Dataset entries
━━━━━━━━━━━━━━━━━━━━

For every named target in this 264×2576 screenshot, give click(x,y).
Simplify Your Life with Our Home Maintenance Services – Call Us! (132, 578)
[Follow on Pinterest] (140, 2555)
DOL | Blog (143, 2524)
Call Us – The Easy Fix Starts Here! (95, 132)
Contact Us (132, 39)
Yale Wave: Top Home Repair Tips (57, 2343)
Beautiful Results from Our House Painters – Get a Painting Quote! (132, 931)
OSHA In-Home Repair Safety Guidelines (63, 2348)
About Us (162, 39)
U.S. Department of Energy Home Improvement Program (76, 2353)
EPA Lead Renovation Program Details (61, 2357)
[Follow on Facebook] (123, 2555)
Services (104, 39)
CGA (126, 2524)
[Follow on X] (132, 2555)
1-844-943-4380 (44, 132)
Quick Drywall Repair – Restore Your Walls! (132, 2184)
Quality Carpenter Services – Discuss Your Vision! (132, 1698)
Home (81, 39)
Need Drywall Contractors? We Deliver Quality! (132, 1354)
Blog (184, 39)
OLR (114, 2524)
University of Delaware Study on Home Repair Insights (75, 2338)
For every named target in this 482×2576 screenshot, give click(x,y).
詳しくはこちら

━━━━━━━━━━━━━━━━━━━━

Task prompt: Return each line of the data above verbatim.

Output for this exercise:
For every named target in this 264×2576 screenshot, give click(x,y).
Simplify Your Life with Our Home Maintenance Services – Call Us! (132, 578)
[Follow on Pinterest] (140, 2555)
DOL | Blog (143, 2524)
Call Us – The Easy Fix Starts Here! (95, 132)
Contact Us (132, 39)
Yale Wave: Top Home Repair Tips (57, 2343)
Beautiful Results from Our House Painters – Get a Painting Quote! (132, 931)
OSHA In-Home Repair Safety Guidelines (63, 2348)
About Us (162, 39)
U.S. Department of Energy Home Improvement Program (76, 2353)
EPA Lead Renovation Program Details (61, 2357)
[Follow on Facebook] (123, 2555)
Services (104, 39)
CGA (126, 2524)
[Follow on X] (132, 2555)
1-844-943-4380 (44, 132)
Quick Drywall Repair – Restore Your Walls! (132, 2184)
Quality Carpenter Services – Discuss Your Vision! (132, 1698)
Home (81, 39)
Need Drywall Contractors? We Deliver Quality! (132, 1354)
Blog (184, 39)
OLR (114, 2524)
University of Delaware Study on Home Repair Insights (75, 2338)
For every named target in this 482×2576 screenshot, give click(x,y).
詳しくはこちら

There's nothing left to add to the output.